After killing off TV shows and a video game company, Disney decided to take a break from slowly ruining the “Star Wars” license without even releasing a movie. They returned in 2014 to declare that the “Star Wars” Expanded Universe would be considered non-canon going forward. Leland Chee, a member of the then newly-formed Lucasfilm Story Group, released information via Twitter about what the plan was for the “Star Wars” canon:

“’Star Wars’ Canon is now determined by the Lucasfilm Story Group which [Pablo Hidalgo] and I are both a part of. Story Group has a hand in all facets of Star Wars storytelling, including movies, TV, games, and publishing. More so than ever, the canon field will serve us internally simply for classification rather than setting hierarchy. [Disposing of the hierarchy and having one cohesive canon is] definitely a primary goal of the Story Group.”

It makes sense that they would want to make sure that the “Star Wars” universe had a unified story with no continuity errors, but this did not have to happen at the expense of tons of great novels, games and comic books. Even as a causal fan I was upset at this because I had hoped to see something like the “Force Unleashed” games turned into a movie one day, but Disney saw fit to make sure that didn’t happen. Instead, they decided to make an entire trilogy of films with no sense of direction or consistency.

“Star Wars: The Force Awakens” was Disney’s first attempt at a “Star Wars” movie and it was just an okay movie that relied too heavily on the nostalgia people have for the original trilogy. Its sequel, “The Last Jedi,” opened the floodgates for internet toxicity from people who loved the film and people who hated it. It was a movie that seemed to ignore everything that the previous movie had set up, all for the sake of doing something different. I wasn’t a huge fan of “Force Awakens” but it at least set up some interesting things to look forward to in the future.

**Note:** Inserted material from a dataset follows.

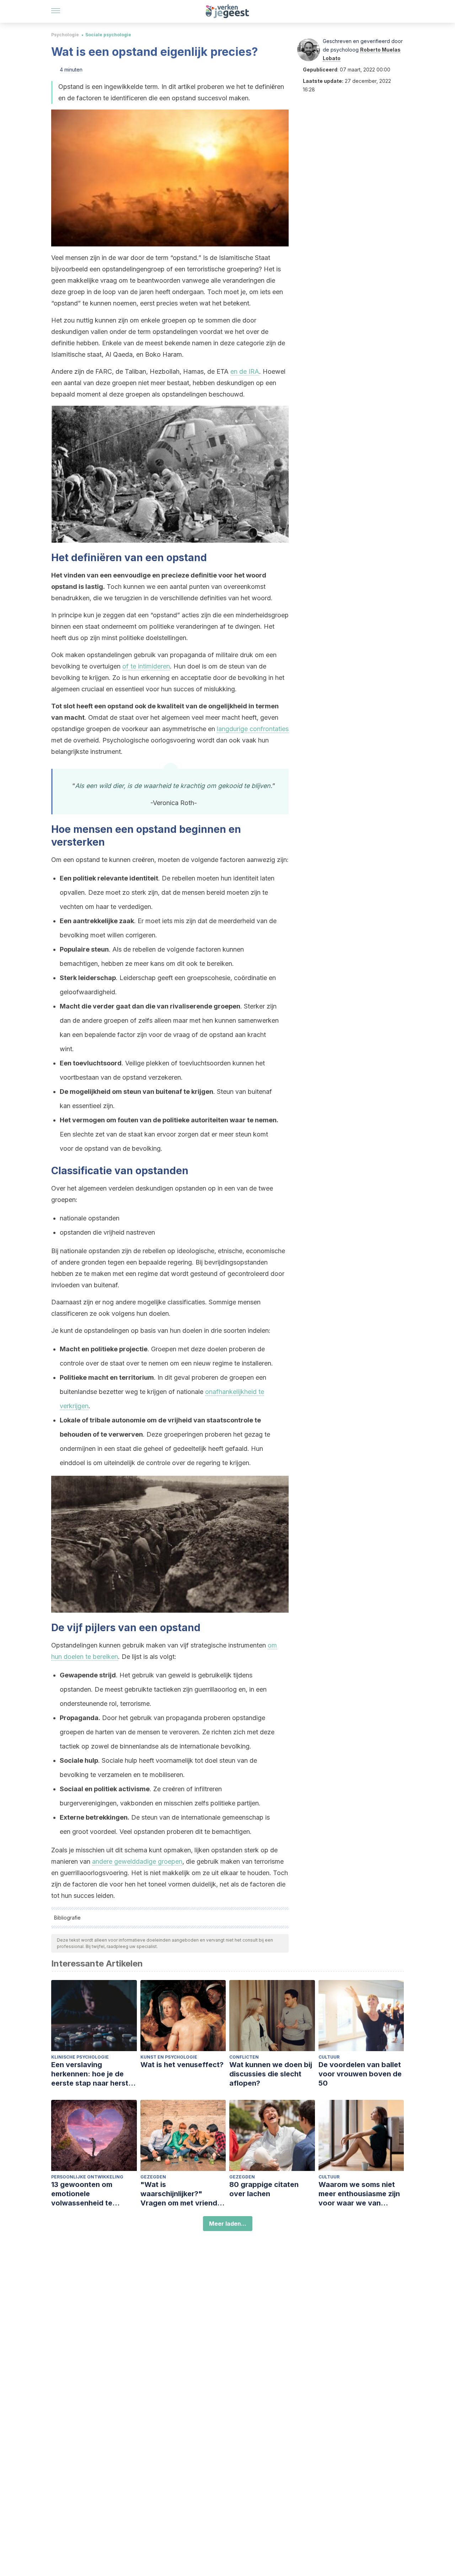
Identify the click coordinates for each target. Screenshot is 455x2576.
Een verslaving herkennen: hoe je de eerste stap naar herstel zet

It left me wondering who Rey’s parents were, who Snoke was and where the First Order came from. What did “The Last Jedi” do? Reject all of that. Rey’s parents? They don’t matter. Supreme Leader Snoke? He dies out of nowhere with no new info revealed about him. I immediately lost interest in the main “Star Wars” films after “Last Jedi.” Instead I turned my interest to the fantastic “Rogue One: A Star Wars Story” with its dark and gritty tone and ability to not only do something different but to do something that’s actually good. “The Mandalorian” on Disney Plus is also a great show that’s similar to “Rogue One” in tone, but manages to evoke the atmosphere of the Western.

Disney should be releasing movies like “Rogue One” and “The Mandalorian” because they are more liked than the new trilogy that they have released, especially the newest one, “The Rise of the Skywalker.” This movie has managed to upset just about any fans that remain. It retcons something and then never explains it. There are so many things in the movie that serve no purpose other than to pander to some portion of the fanbase. The problem is that they tried to please so many people that they ended up pleasing no one. The future of “Star Wars” movies is unknown now since they have decided to stop with spin-off movies since the Han Solo movie flopped.

The next film is set to arrive in 2022 and what I believe they should do is adapt stories from the Expanded Universe and turn them into movies. They should just copy the Marvel Cinematic Universe and have phases for the films and have them build up to a film like “Avengers: Endgame.” If they don’t then they should have a trilogy directed by one director instead of two so that there is an actual vision for the films. If the films end up being worse than the current trilogy, then I guess I’ll become a “Star Trek” fan. Beam me up, Scotty.